> **EXERCISE PROMPT**
With pictures left out, set down exactly the lines that begin at the one containing "Focus the Filter access scopes field" and end with the last line of the entries below.

> **EXTRACTED RECORDS**
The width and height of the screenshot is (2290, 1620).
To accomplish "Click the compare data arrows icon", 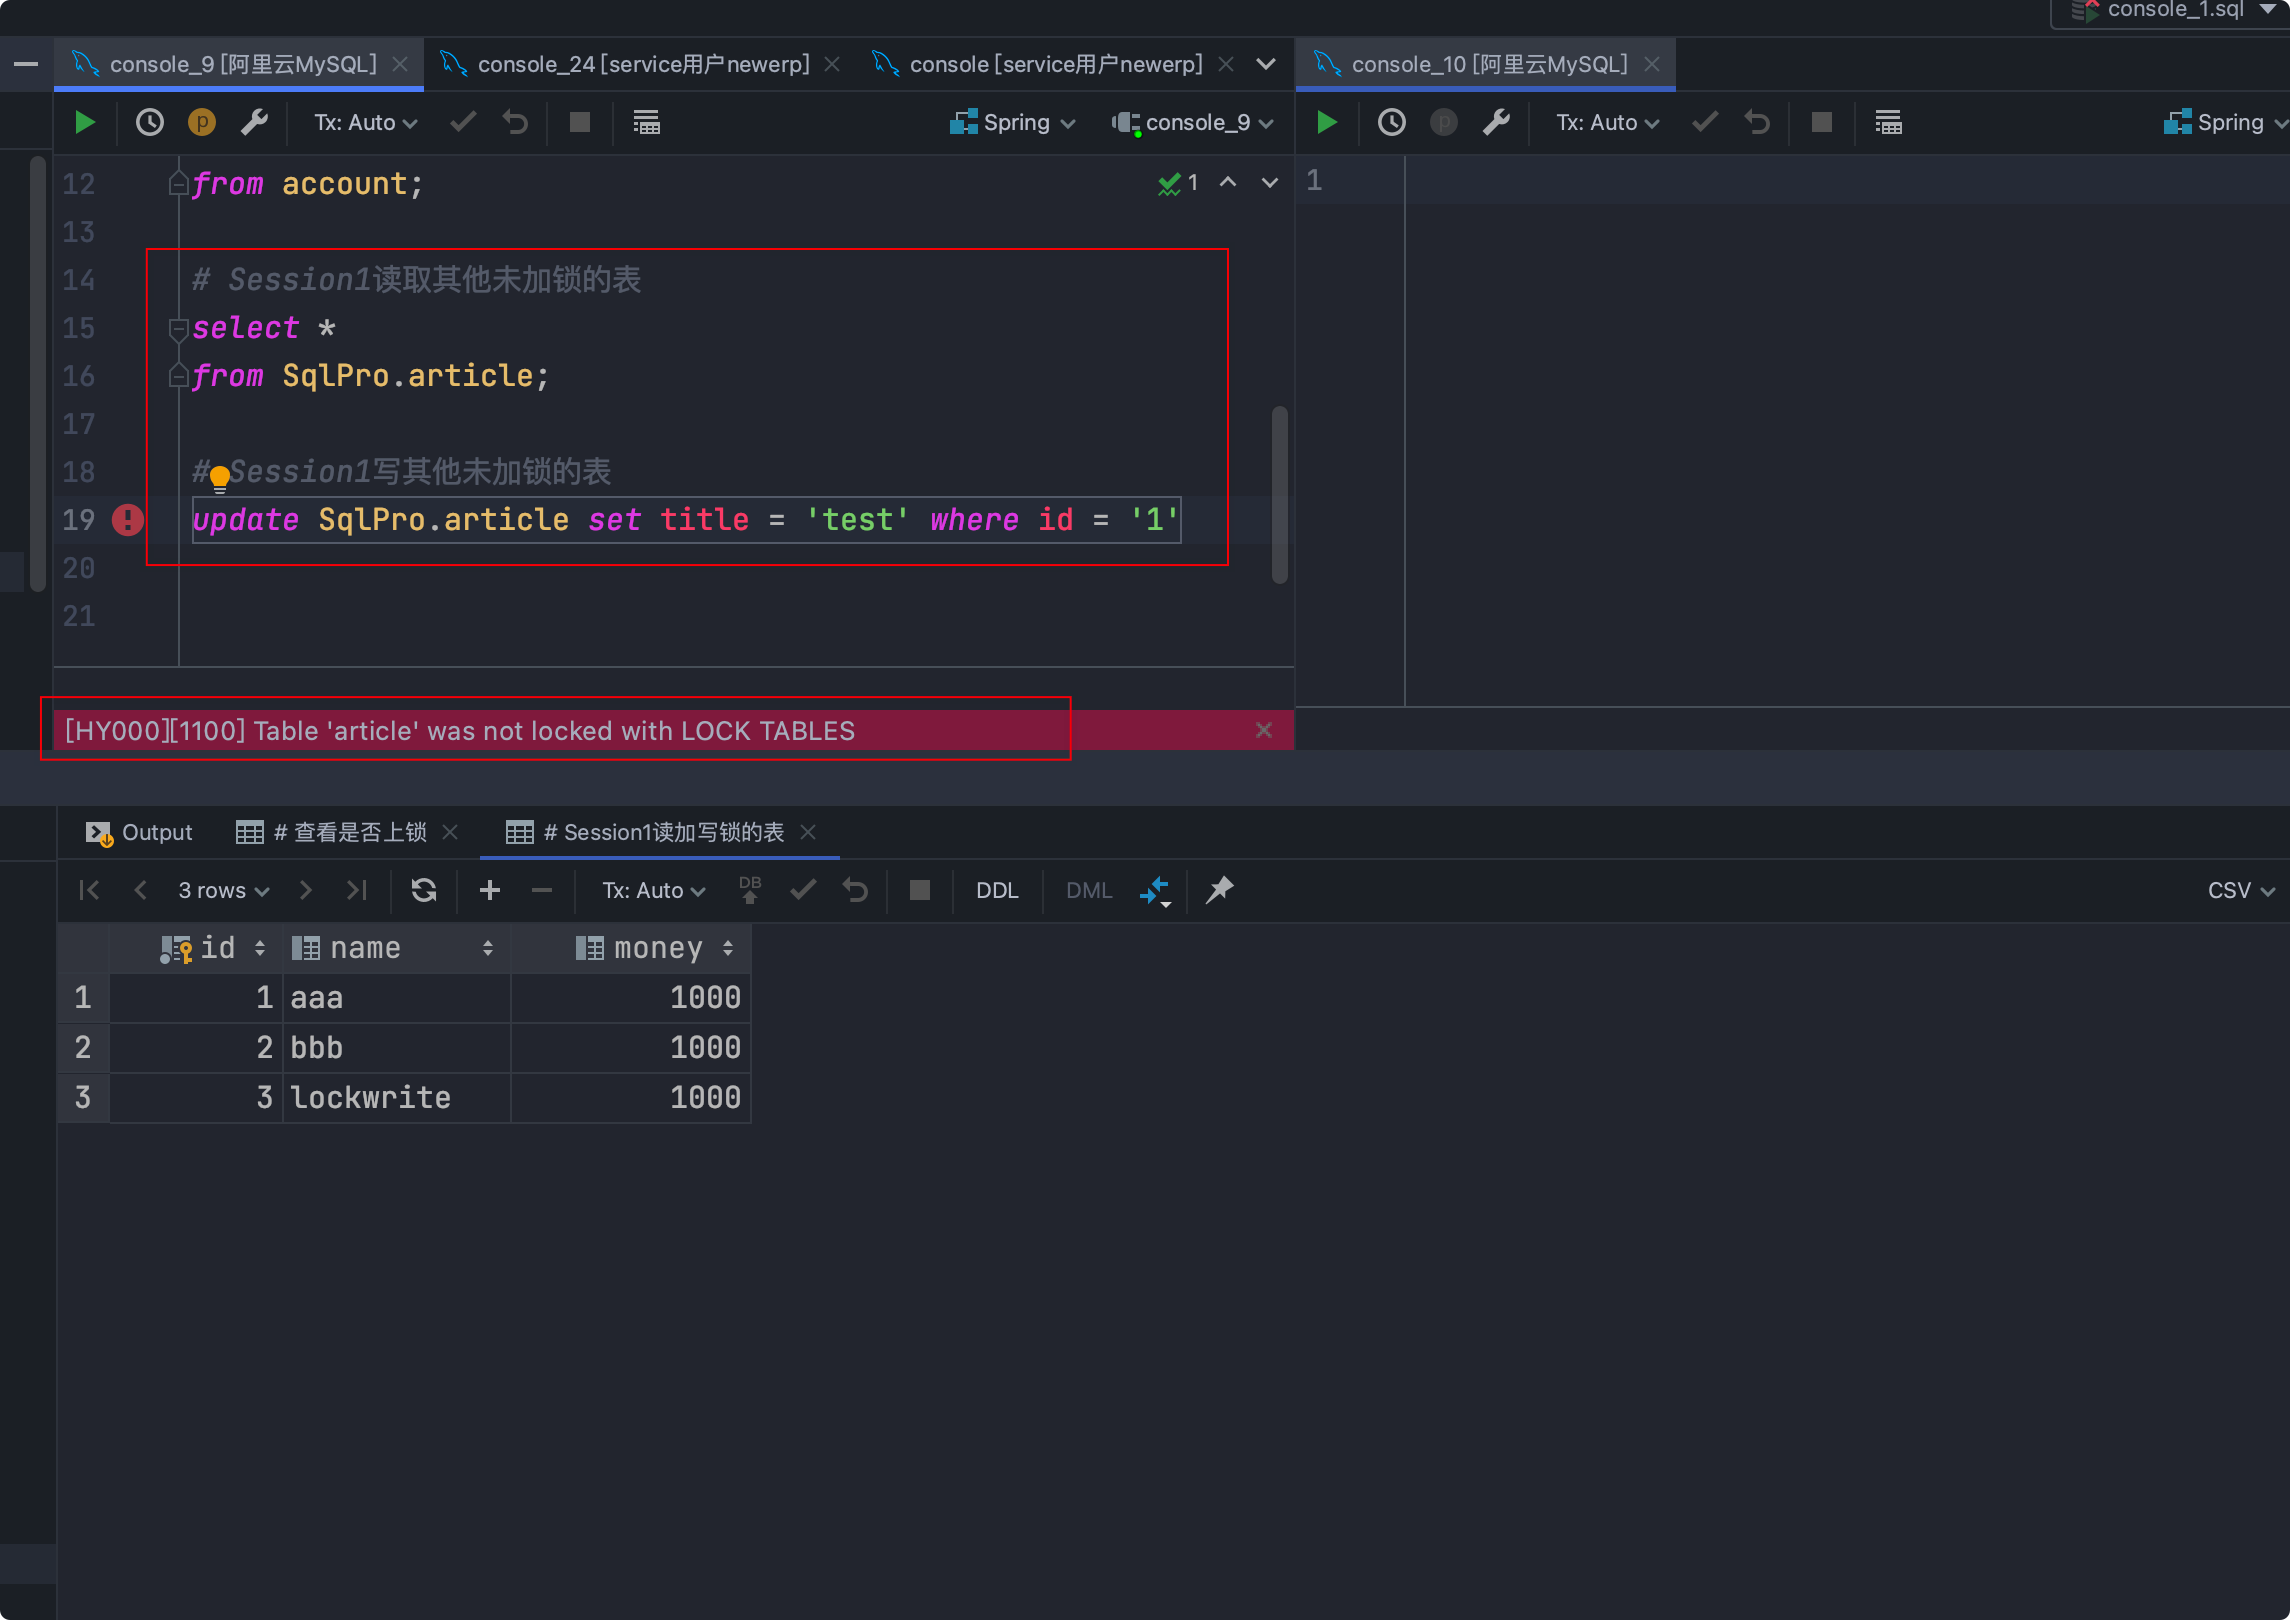I will click(x=1155, y=890).
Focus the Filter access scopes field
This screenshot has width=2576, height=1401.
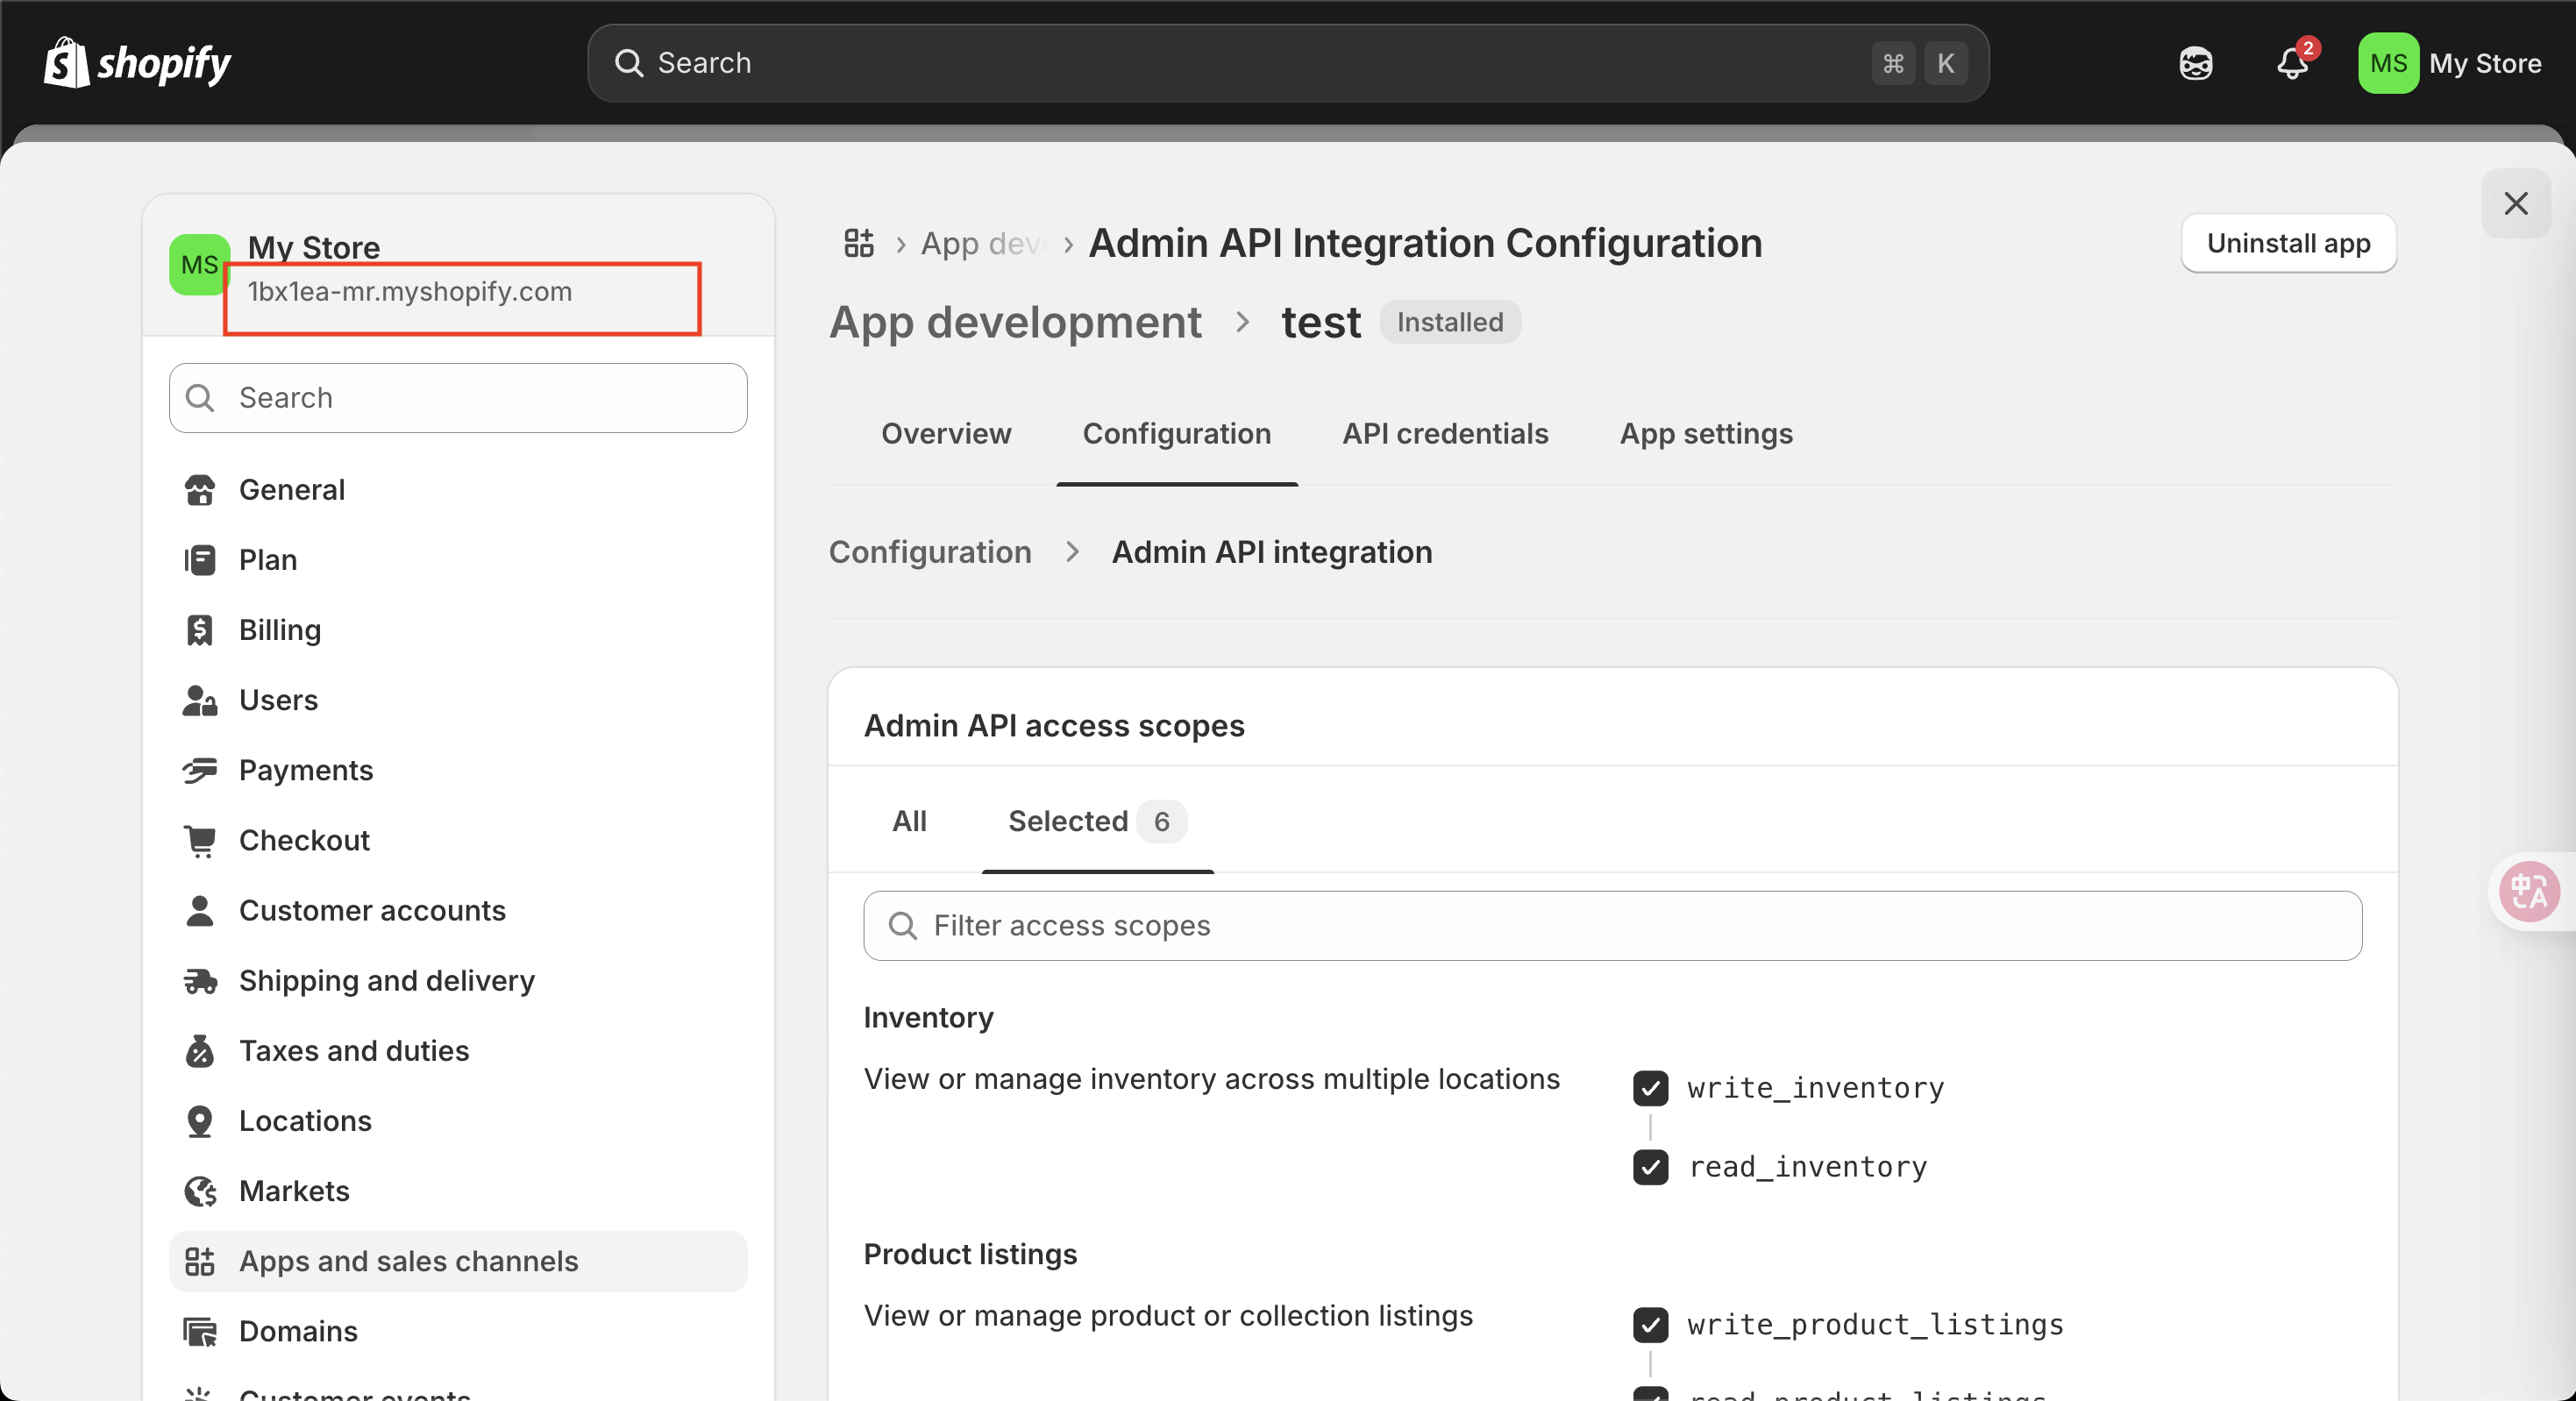1611,925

> **OUTPUT BELOW**
Focus the Filter access scopes field
This screenshot has width=2576, height=1401.
1611,925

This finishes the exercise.